Problem
I have a table in MySQL with approx. 20 million rows and the following columns:
id | word_eng | word_indic
I have to translate the English word (the value in column word_eng
) into Indian language (the value in column word_indic
) using the Google Translate API.
I have written PHP code which spawns multiple cURL requests and fetches data from API and updates it into the table. But this process is quite slow; it takes about 100 to 200 words per second.
I am using RollingCurl
for multiple cURL requests. I am running this as a cron job.
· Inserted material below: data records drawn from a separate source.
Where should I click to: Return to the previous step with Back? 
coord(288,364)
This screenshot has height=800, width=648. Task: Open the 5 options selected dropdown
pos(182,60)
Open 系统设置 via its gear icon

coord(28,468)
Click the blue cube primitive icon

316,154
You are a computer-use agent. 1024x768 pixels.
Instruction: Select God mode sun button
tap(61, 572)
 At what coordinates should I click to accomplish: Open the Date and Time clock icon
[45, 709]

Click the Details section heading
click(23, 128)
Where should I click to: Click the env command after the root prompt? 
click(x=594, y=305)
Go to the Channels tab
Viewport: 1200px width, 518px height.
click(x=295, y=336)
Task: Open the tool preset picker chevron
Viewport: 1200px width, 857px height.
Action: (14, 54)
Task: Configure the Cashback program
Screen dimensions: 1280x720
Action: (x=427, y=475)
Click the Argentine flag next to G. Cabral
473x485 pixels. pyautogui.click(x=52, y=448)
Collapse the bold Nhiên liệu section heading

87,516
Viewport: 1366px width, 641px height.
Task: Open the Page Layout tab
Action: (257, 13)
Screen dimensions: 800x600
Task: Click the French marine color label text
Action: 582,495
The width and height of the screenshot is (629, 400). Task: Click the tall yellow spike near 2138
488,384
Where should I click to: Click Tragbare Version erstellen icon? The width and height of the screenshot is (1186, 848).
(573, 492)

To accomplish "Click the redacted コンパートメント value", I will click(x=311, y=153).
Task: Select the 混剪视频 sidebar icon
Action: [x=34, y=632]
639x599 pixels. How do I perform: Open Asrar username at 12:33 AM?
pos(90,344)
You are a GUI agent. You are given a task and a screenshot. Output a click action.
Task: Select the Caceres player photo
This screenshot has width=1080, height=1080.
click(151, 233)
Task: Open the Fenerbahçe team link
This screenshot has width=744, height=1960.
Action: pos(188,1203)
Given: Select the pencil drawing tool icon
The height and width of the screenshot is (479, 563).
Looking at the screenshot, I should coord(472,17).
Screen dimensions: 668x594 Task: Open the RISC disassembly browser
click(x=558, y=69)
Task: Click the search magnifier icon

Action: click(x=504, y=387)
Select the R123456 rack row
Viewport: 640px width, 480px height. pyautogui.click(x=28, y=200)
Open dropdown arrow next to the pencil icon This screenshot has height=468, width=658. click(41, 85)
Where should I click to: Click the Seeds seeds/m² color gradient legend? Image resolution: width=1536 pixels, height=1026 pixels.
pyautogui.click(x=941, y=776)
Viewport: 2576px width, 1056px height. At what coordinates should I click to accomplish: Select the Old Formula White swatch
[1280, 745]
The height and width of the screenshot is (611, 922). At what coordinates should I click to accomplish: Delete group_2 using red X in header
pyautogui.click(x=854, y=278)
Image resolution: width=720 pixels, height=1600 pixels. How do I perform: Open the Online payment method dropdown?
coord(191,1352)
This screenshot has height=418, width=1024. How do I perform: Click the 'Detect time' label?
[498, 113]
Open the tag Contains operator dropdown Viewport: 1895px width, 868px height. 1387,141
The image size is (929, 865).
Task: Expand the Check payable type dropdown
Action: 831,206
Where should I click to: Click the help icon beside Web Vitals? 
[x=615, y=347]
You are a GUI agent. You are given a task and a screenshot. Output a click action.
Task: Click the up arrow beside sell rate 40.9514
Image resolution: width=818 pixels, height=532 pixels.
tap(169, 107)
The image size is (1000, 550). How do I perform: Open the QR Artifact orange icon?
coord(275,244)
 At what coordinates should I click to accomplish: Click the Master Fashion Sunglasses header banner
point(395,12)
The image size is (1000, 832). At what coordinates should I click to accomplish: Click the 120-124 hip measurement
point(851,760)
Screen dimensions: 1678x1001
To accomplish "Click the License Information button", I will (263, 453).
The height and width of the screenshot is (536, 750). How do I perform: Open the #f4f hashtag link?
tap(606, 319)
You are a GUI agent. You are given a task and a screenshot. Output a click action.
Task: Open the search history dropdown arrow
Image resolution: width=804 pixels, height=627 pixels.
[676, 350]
What’s the best way to make it as fast as possible?
<?php
include_once('db.php');
include_once('functions.php');
include_once('rolling-curl-master/RollingCurl.php');
$table = $argv[1];
$q = "SELECT * from $table where word_indic is null limit 500000";
$result = $conn->query($q); $n = 0;
$urls = array();
while ($row = $result->fetch_assoc())
{
$id = $row['id'];
$word = rawurlencode(getName($row['name_eng']));
//getName is a simple function which does some trimming and cleaning up of string
$url = 'https://www.google.com/inputtools/request?text='.rawurlencode($word).'&ime=transliteration_en_te&id='.rawurlencode($id);
array_push($urls, $url);
}
//print_r($urls);
unset($url);
$rc = new RollingCurl("request_callback");
// the window size determines how many simultaneous requests to allow.
$rc->window_size = 300;
foreach ($urls as $url)
{
// add each request to the RollingCurl object
$request = new RollingCurlRequest($url);
$rc->add($request);
}
$rc->execute();
function request_callback($response, $info)
{
// parse the page title out of the returned HTML
if (preg_match("~<title>(.*?)</title>~i", $response, $out)) {
$title = $out[1];
}
//echo "<b>$title</b><br />";
//print_r($info);
$parts = parse_url($info['url']);
parse_str($parts['query'], $query);
$id = $query['id'];
$text = $query['text'];
//echo "<hr>";
$trans = json_decode($response)[1][0][1][0];
global $conn; global $table; global $urls; global $n;
if ($trans != '' and !preg_match('/[a-z]/', $trans))
{
$conn->query("update $table set word_indic='$trans' where id='$id'"); $n++;
}
}
?>
Table structure:
CREATE TABLE `words` (
`id` varchar(50) COLLATE utf8_unicode_ci NOT NULL,
`word_eng` varchar(100) COLLATE utf8_unicode_ci NOT NULL,
`word_indic` varchar(100) COLLATE utf8_unicode_ci DEFAULT NULL,
PRIMARY KEY (`id`),
FULLTEXT KEY `word_eng` (`word_eng`)
) ENGINE=InnoDB DEFAULT CHARSET=utf8 COLLATE=utf8_unicode_ci
Solution
Url building
$id = $row['id'];
$word = rawurlencode(getName($row['name_eng']));
//getName is a simple function which does some trimming and cleaning up of string
$url = 'https://www.google.com/inputtools/request?text='.rawurlencode($word).'&ime=transliteration_en_te&id='.rawurlencode($id);
Could be simplified with the use of http_build_query() with encoding type PHP_QUERY_RFC3986
to replace the rawurlencode:
$row['text'] = getName($row['name_eng']);
//unset $row['name_eng'] or select it as "text" in the SELECT statement
$row['ime'] = 'transliteration_en_te'; //or move into SELECT fields in query?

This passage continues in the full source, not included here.